The Lady Sleuths MEGAPACK TM(910)
Cardillac had risen, and said with wild looks, like a man beside himself, still holding the casket out towards her, “Do me the kindness to take it, Mademoiselle! You have no notion how profound a reverence I bear in my heart for your virtues and your high deserts. Do but accept my little offering, as an attempt, on my part, to prove to you the warmth of my regard.”
As Mademoiselle de Scudéri was still hesitating, Madame de Maintenon took the casket from Cardillac’s hands, saying, “Now, by heaven, Mademoiselle, you are always talking of your great age What have you and I to do with years and their burden? You are like some bashful young thing who would gladly reach out for forbidden fruit, if she could gather it without hands or fingers. Do not hesitate to accept good Master René’s present, which thousands of others could not obtain for money or entreaty.”
As she spoke she continued to press the casket on Mademoiselle de Scudéri; and now Cardillac sank again on his knees, kissed her dress, her hands, sighed, wept, sobbed, sprang up, and ran off in frantic haste, upsetting chairs and tables, so that the glass and porcelain crashed and clattered together.
“In the name of all the saints, what is the matter with the man?” cried Mademoiselle de Scudéri in great alarm.
But the Marquise, in particularly happy temper, laughed aloud, saying, “What is it, Mademoiselle? That Master René is over head and ears in love with you and, according to the laws of galanterie, begins to lay siege to your heart with a valuable present.”
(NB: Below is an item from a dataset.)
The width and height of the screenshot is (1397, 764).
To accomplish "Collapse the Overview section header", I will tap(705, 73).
She carried this jest further, begging Mademoiselle de Scudéri not to be too obdurate towards this despairing lover of hers; and Mademoiselle de Scudéri, in her turn, borne away on a current of merry fancies, said that if it were so, she would not be able to refrain from delighting the world with the unprecedented spectacle of a goldsmith’s bride of three-and-seventy summers and unexceptionable descent. Madame de Maintenon offered to twine the bridal wreath herself, and give her a few hints as to the duties of a housewife, a subject on which such a poor inexperienced little chit could not be expected to know very much.
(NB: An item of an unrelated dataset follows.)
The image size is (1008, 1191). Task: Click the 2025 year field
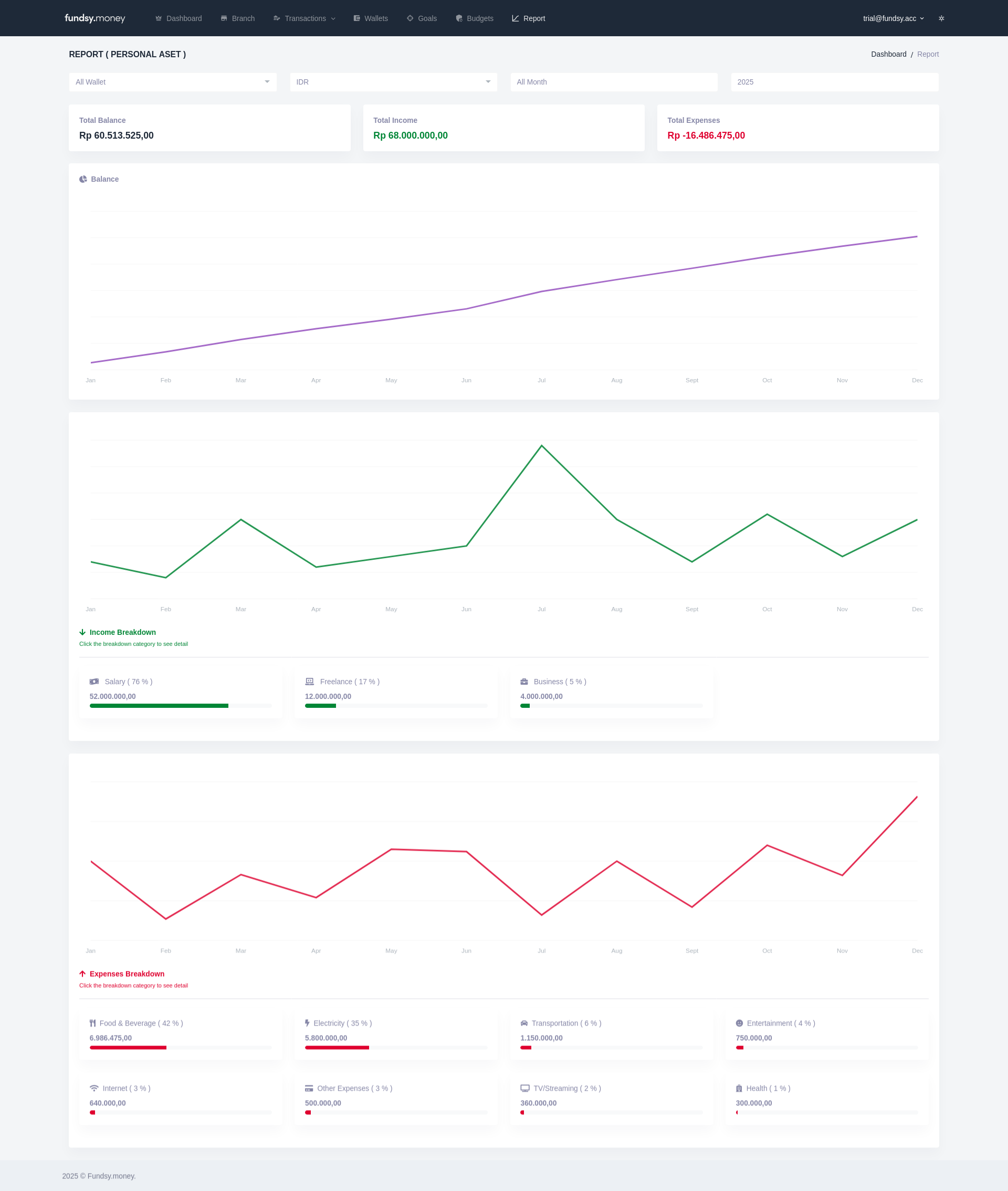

But, notwithstanding all the jesting and the laughter, when Mademoiselle de Scudéri rose to depart, she became very grave again as her hand rested upon the jewel casket. “Whatever happens,” she said, “I shall never be able to bring myself to wear these ornaments. They have, in any event, been in the hands of one of those diabolical men, who rob and slay with the audacity of the evil one himself and are very probably in league with him. I shudder at the thought of the blood which seems to cling to those glittering stones—even Cardillac’s behaviour had something about it which struck me as singularly wild and strange. I cannot drive away from me a gloomy foreboding that there is some terrible and frightful mystery hidden behind all this; and yet, when I bring the whole affair, with all the circumstances of it, as clearly as I can before my mental vision, I cannot form the slightest idea what that mystery can be—and, above all, how the good, honourable Master René—the very model of all a good, well-behaved citizen ought to be—can have anything to do with what is wicked or guilty. But at all events, I distinctly feel that I never can wear those jewels—”
The Marquise considered that this was carrying scruples rather too far; yet, when Mademoiselle de Scudéri asked her to say, on her honour, what she would do in her place, she replied, firmly and earnestly, “Far rather throw them into the Seine than ever put them on.”
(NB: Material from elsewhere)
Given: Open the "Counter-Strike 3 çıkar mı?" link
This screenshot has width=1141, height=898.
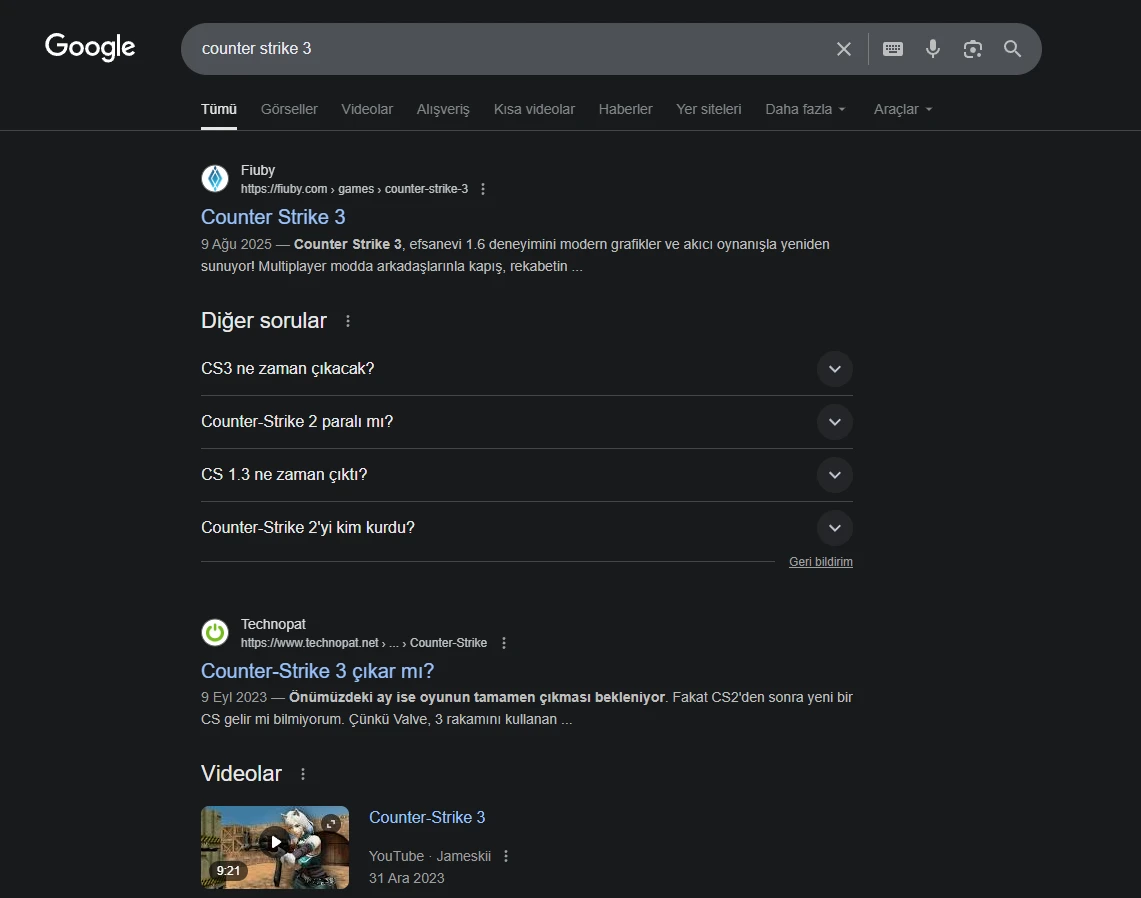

The scene with Master René inspired Mademoiselle de Scudéri to write some pleasant verses, which she read to the King the following evening at Madame de Maintenon’s. Perhaps it was the thought of Master René carrying off a bride of seventy-three of unimpeachable quarterings—that enabled her to conquer her evil forebodings; but conquer them she did, completely—and the King laughed with all his heart, vowing that Boileau Despreaux had met with his master. So de Scudéri’s poem was reckoned the very wittiest that ever was written.